William_Wilson said:


> Don't forget Dale Evans and her horse Buttermilk.
> 
> Later,
> William


 :blush: oooh errrr vicar!!


----------



## mel (Dec 6, 2006)

Did well Rog, I'd leave the TIMEX for a while - - without the assembly jig they can be a right barsteward to get back together again

I've a box of bitz to prove it :yes:


----------



## SBryantgb (Jul 2, 2015)

Davey P said:


> Would these be any good for you to practice on mate?
> 
> 
> 
> ...


 Oh dear this is scary... Um is there another pile of their shoes and other personal items, perhaps in your attic/basement/shed/ or chest buried in the garden? Along with shall we say other disassembled er parts.


----------



## Davey P (Sep 9, 2010)

SBryantgb said:


> Oh dear this is scary... Um is there another pile of their shoes and other personal items, perhaps in your attic/basement/shed/ or chest buried in the garden? Along with shall we say other disassembled er parts.


 Actually, the truth is a bit more mundane - I received a free joblot of ladies' quartz watches from Julian Latham a while ago, and after fitting new batteries and checking their timekeeping I'm going to offer them on here individually, in exchange for a small forum donation. These manual winders are simply left over from that joblot. Still, it's an interesting insight into the way your mind works anyway mate... :laugh:


----------



## Guest (Apr 21, 2016)

Well done!

Indeed the cannon pinion is friction press fitted to the extended arbor on the center wheel, a cannon pinion remover or lifting levers makes short work of taking it off.

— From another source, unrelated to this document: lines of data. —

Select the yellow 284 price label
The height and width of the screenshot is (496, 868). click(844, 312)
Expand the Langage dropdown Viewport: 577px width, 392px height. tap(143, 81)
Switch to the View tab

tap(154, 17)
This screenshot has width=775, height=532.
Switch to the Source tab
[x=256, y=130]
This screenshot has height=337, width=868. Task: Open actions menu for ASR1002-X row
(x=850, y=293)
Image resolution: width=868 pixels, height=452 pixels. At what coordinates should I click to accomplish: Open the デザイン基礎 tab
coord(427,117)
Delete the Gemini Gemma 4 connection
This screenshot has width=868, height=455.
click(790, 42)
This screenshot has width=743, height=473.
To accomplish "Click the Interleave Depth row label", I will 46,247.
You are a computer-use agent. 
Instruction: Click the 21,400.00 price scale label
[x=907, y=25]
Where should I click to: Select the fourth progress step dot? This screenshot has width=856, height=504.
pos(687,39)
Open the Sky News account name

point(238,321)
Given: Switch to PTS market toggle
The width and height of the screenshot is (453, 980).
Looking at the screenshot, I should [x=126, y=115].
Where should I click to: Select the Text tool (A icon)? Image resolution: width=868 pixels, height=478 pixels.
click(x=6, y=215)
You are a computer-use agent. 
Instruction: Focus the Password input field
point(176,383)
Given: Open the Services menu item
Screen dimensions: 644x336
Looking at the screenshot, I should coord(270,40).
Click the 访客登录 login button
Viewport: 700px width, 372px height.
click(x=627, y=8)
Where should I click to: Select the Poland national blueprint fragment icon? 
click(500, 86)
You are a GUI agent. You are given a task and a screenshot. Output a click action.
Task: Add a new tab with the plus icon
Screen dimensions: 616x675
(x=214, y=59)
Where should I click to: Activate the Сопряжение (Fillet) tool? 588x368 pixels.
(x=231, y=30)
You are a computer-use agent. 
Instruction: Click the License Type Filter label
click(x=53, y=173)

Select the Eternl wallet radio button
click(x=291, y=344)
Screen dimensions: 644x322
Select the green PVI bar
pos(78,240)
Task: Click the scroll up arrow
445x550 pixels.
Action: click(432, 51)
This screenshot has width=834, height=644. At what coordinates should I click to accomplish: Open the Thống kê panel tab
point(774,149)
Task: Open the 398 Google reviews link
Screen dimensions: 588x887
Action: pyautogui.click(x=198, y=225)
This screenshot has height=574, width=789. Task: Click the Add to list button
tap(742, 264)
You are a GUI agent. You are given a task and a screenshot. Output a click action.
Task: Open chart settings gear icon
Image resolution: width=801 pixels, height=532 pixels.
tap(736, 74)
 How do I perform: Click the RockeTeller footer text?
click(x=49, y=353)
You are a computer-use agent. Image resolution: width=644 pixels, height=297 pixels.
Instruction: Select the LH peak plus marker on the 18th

I would suggest as a next step not to even attempt ladies movements, they are very difficult to work on and service, almost all watchmakers despise a ladies movement because of the small size. It could lead to frustration on your part and disapointment. Better to stick with something like the ETA 28XX series where parts are easy to source and the movements are simple to put together. It takes time to build up a skill set, a pilot starts training in a Cessna, not a Eurofighter... I would also not recommend only sticking with large pocket watches, because if you do, the transition to smaller sizes is even more difficult...pick the middle ground.

Rob


----------



## DJH584 (Apr 10, 2013)

Horlogerie said:


> I would also not recommend only sticking with large pocket watches


 Perhaps a 6s Waltham pocket watch might be the way to go as the size of the movement is nearer the size of a wristwatch movement?


----------



## Guest (Apr 21, 2016)

DJH584 said:


> Perhaps a 6s Waltham pocket watch might be the way to go as the size of the movement is nearer the size of a wristwatch movement?


 Exactly, medium size is best in my experience.


----------



## Roger the Dodger (Oct 5, 2009)

Thank you so much for your replies of encouragement, and especially to Rob, our new 'horoligere'.

The PW movement I used for my first strip down (thanks Steve) was fairly small....smaller than a normal sized PW...I've had several of them, but bigger than my wife's at 25mm. Here's a shot of the movement, and the case and dial (at the top) compared to some of the other movements kind forum members have donated...it's not that much bigger.










Below the movements is a pair of hand/canon pinion lifters I made up this afternoon...can't wait to try them out...basically a tiny pair of crowbars... :yes:


----------